If Congress created shared liability between officers and departments, it would effectively leave to states and localities the choice about how best to apportion responsibility. Some would presumably adopt Colorado-style caps on officer contribution, whether by statute or by contract. Some might employ a system where departments fund individual officer liability insurance, as both Cato and Professor Deborah Ramirez have suggested. And, if a particular jurisdiction truly wanted to avoid individual liability entirely, they could do that too, simply by guaranteeing—as New Mexico recently did—that public employers are always responsible for the entire judgment. Over time, we’d be able to see which approaches were more and less successful, and the better ones would spread.
But if Congress mandates, at the federal level, that it is only police departments that can ever be liable, it will undercut all of these efforts. After all, there’s no use—and indeed, no real possibility—of experimenting with officer contribution or insurance proposals when officers can’t be liable in the first place. Shared liability at the federal level is the approach to policing reform that will best allow us to see the virtues of federalism in action; employer-liability-only would impose a single ineffective and stagnant solution on the entire country.
* * *
There are several policymakers, scholars, and activists who are deeply committed to the problem of police accountability and have advocated in good faith for an employer-liability model. As I’ve mentioned several times, I agree wholeheartedly that employer liability is an essential part of a solution. But I hope this post has helped explain why it’s not a sufficient solution.
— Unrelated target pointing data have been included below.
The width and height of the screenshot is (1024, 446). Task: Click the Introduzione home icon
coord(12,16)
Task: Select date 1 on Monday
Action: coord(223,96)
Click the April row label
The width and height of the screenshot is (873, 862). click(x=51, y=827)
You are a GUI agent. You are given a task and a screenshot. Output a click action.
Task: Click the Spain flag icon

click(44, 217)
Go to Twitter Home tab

This is not about letting the perfect be the enemy of the good. There’s absolutely room to discuss compromise solutions to qualified immunity that would reform the doctrine without abolishing it entirely. Congress could, for example, adopt something akin to the bill introduced by Republican Senator Mike Braun in the last Congress, which would have eliminated the “clearly established law” standard but replaced it with good-faith safe harbors for individuals relying on state law or judicial precedent. In the specific context of policing, Congress could even consider a defense for officers relying in good faith on department policy, so long as the department itself was still liable.
But a “compromise” on qualified immunity that ignores individual liability entirely should be a non-starter for anyone serious about policing reform. We are in the midst of a national crisis of confidence in law enforcement, and that crisis is fueled by a lack of meaningful accountability. It would be perverse and counter-productive to try to remedy that crisis by making it harder than it already is to hold officers accountable for violating people’s constitutional rights.